1.1. Scope of a process-oriented diagnostic

The MDTF framework imposes requirements on the types of data your POD outputs and takes as input. In addition to the scientific scope of process-oriented diagnostics, the analysis that you intend to do needs to fit the following model:

Your POD should accept model data as input and express the results of its analysis in a series of figures, which are presented to the user in a web page. Input model data will be in the form of one NetCDF file (with accompanying dimension information) per variable, as requested in your POD’s settings file. Because your POD may be run on the output of any model, you should be careful about the assumptions your code makes about the layout of these files (eg, the range of longitude or the positive convention for vertical coordinates). Supporting data may be in any format and will not be modified by the framework (see next section).

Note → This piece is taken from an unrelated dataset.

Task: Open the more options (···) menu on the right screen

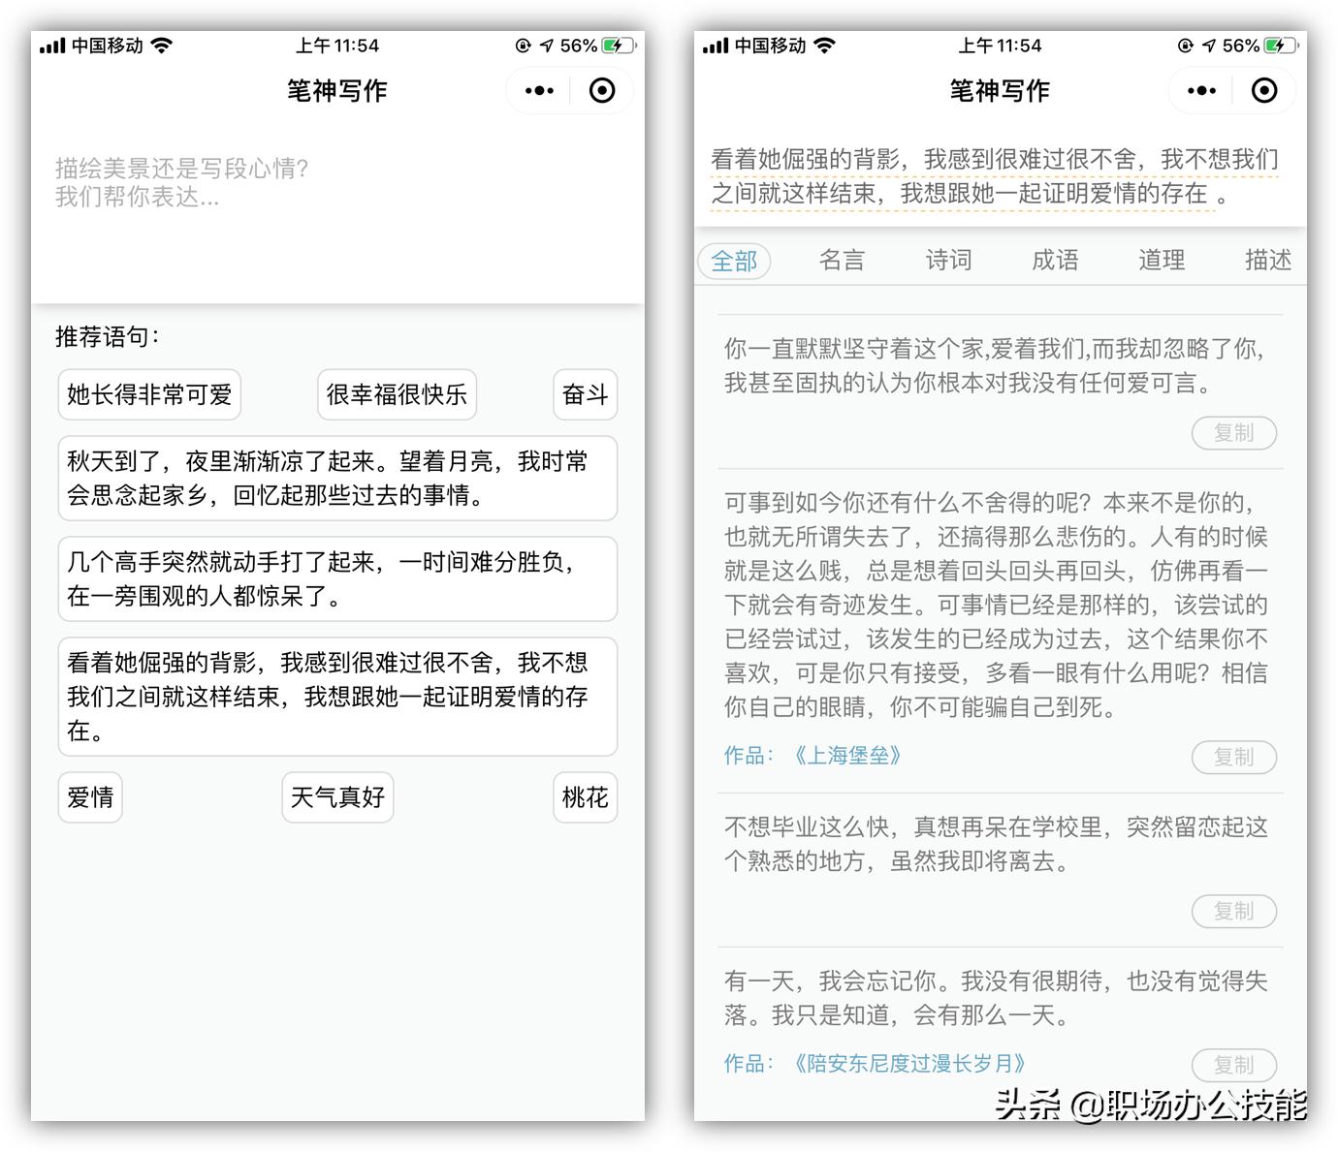Action: pyautogui.click(x=1200, y=90)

The above data sources are your POD’s only input: your POD should not access the internet or other networked resources. You may provide options in the settings file for the user to configure when the POD is installed, but these cannot be changed each time the POD is run.

To achieve portability, the MDTF cannot accept PODs written in closed-source languages (eg, MATLAB or IDL). We also cannot accept PODs written in compiled languages (eg, C or Fortran): installation would rapidly become impractical if users had to check compilation options for each POD.

The output of your POD should be a series of figures in vector format (.eps or .ps). Optionally, we encourage POD developers to also save relevant output data (e.g., the output data being plotted) as netcdf files, to give users the ability to take the POD’s output and perform further analysis on it.

1.2. POD code organization and supporting data

../_images/dev_obs_data.jpg

In order to make your code run faster for the users, we request that you separate any calculations that don’t depend on the model data (e.g., pre-processing of observational data), and instead save the end result of these calculations in data files for your POD to read when it is run. We refer to this as “digested observational data,” but it refers to any quantities that are independent of the model being analyzed. For purposes of data provenance, reproducibility, and code maintenance, we request that you include all the pre-processing/data reduction scripts used to create the digested data in your POD’s code base, along with references to the sources of raw data these scripts take as input (yellow box in the figure).

Digested data should be in the form of numerical data, not figures, even if the only thing the POD does with the data is produce an unchanging reference plot. We encourage developers to separate their “number-crunching code” and plotting code in order to give end users the ability to customize output plots if needed. In order to keep the amount of supporting data needed by the framework manageable, we request that you limit the total amount of digested data you supply to no more than a few gigabytes.

In collaboration with PCMDI, a framework is being advanced that can help systematize the provenance of observational data used for POD development. This section will be updated when this data source is ready for public use.